What is needed is an exact copy of every line in the listing.

(SUPPLIED DATA begins)

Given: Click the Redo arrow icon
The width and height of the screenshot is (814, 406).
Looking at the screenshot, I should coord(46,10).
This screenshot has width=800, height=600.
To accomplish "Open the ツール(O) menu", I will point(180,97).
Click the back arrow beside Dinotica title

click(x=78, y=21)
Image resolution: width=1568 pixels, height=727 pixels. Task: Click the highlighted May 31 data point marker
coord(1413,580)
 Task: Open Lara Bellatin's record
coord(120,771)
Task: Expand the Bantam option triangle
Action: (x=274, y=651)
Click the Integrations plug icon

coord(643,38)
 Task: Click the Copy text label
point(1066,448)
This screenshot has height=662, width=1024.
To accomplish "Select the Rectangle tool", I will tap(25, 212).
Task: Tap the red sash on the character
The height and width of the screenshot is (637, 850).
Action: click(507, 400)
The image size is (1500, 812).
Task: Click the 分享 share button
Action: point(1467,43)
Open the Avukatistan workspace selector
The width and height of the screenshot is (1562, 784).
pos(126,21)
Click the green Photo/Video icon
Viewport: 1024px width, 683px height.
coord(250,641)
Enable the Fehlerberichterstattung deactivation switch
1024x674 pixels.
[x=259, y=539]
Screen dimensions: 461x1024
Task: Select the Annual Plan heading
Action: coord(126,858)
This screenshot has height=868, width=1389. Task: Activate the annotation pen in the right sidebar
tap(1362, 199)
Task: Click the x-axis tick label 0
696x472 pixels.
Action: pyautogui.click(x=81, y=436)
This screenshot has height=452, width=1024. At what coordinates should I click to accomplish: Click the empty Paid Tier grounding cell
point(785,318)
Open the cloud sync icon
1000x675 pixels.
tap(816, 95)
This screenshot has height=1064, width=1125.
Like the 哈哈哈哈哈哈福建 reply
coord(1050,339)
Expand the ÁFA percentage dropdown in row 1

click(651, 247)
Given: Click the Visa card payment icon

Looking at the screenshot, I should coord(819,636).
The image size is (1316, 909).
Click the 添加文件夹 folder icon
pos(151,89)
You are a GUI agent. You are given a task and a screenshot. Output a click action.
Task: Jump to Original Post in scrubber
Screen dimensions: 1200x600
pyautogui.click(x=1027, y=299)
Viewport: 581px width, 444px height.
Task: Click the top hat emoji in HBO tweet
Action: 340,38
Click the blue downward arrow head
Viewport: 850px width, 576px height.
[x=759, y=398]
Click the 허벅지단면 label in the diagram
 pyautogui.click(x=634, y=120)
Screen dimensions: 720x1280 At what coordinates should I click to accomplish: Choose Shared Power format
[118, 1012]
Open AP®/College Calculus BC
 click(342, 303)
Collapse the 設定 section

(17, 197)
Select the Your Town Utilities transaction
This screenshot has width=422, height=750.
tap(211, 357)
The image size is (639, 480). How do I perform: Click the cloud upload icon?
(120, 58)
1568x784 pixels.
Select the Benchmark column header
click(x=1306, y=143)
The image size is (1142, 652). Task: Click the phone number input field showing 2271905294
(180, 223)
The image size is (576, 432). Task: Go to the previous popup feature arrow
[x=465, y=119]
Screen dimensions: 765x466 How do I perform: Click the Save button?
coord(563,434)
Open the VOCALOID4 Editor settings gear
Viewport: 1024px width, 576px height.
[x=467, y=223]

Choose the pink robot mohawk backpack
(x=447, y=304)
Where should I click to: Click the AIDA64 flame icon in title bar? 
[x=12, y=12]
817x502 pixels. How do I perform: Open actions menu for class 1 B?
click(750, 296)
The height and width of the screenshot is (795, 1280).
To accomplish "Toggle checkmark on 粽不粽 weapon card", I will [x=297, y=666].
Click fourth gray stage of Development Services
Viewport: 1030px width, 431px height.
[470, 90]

(SUPPLIED DATA ends)

◆ SOLUTION TO THIS EXERCISE ◆
Given: Click the Redo arrow icon
The width and height of the screenshot is (814, 406).
Looking at the screenshot, I should coord(46,10).
This screenshot has width=800, height=600.
To accomplish "Open the ツール(O) menu", I will point(180,97).
Click the back arrow beside Dinotica title

click(x=78, y=21)
Image resolution: width=1568 pixels, height=727 pixels. Task: Click the highlighted May 31 data point marker
coord(1413,580)
 Task: Open Lara Bellatin's record
coord(120,771)
Task: Expand the Bantam option triangle
Action: (x=274, y=651)
Click the Integrations plug icon

coord(643,38)
 Task: Click the Copy text label
point(1066,448)
This screenshot has height=662, width=1024.
To accomplish "Select the Rectangle tool", I will tap(25, 212).
Task: Tap the red sash on the character
The height and width of the screenshot is (637, 850).
Action: click(507, 400)
The image size is (1500, 812).
Task: Click the 分享 share button
Action: point(1467,43)
Open the Avukatistan workspace selector
The width and height of the screenshot is (1562, 784).
pos(126,21)
Click the green Photo/Video icon
Viewport: 1024px width, 683px height.
coord(250,641)
Enable the Fehlerberichterstattung deactivation switch
1024x674 pixels.
[x=259, y=539]
Screen dimensions: 461x1024
Task: Select the Annual Plan heading
Action: coord(126,858)
This screenshot has height=868, width=1389. Task: Activate the annotation pen in the right sidebar
tap(1362, 199)
Task: Click the x-axis tick label 0
696x472 pixels.
Action: pyautogui.click(x=81, y=436)
This screenshot has height=452, width=1024. At what coordinates should I click to accomplish: Click the empty Paid Tier grounding cell
point(785,318)
Open the cloud sync icon
1000x675 pixels.
tap(816, 95)
This screenshot has height=1064, width=1125.
Like the 哈哈哈哈哈哈福建 reply
coord(1050,339)
Expand the ÁFA percentage dropdown in row 1

click(651, 247)
Given: Click the Visa card payment icon

Looking at the screenshot, I should coord(819,636).
The image size is (1316, 909).
Click the 添加文件夹 folder icon
pos(151,89)
You are a GUI agent. You are given a task and a screenshot. Output a click action.
Task: Jump to Original Post in scrubber
Screen dimensions: 1200x600
pyautogui.click(x=1027, y=299)
Viewport: 581px width, 444px height.
Task: Click the top hat emoji in HBO tweet
Action: 340,38
Click the blue downward arrow head
Viewport: 850px width, 576px height.
[x=759, y=398]
Click the 허벅지단면 label in the diagram
 pyautogui.click(x=634, y=120)
Screen dimensions: 720x1280 At what coordinates should I click to accomplish: Choose Shared Power format
[118, 1012]
Open AP®/College Calculus BC
 click(342, 303)
Collapse the 設定 section

(17, 197)
Select the Your Town Utilities transaction
This screenshot has width=422, height=750.
tap(211, 357)
The image size is (639, 480). How do I perform: Click the cloud upload icon?
(120, 58)
1568x784 pixels.
Select the Benchmark column header
click(x=1306, y=143)
The image size is (1142, 652). Task: Click the phone number input field showing 2271905294
(180, 223)
The image size is (576, 432). Task: Go to the previous popup feature arrow
[x=465, y=119]
Screen dimensions: 765x466 How do I perform: Click the Save button?
coord(563,434)
Open the VOCALOID4 Editor settings gear
Viewport: 1024px width, 576px height.
[x=467, y=223]

Choose the pink robot mohawk backpack
(x=447, y=304)
Where should I click to: Click the AIDA64 flame icon in title bar? 
[x=12, y=12]
817x502 pixels. How do I perform: Open actions menu for class 1 B?
click(750, 296)
The height and width of the screenshot is (795, 1280).
To accomplish "Toggle checkmark on 粽不粽 weapon card", I will [x=297, y=666].
Click fourth gray stage of Development Services
Viewport: 1030px width, 431px height.
[470, 90]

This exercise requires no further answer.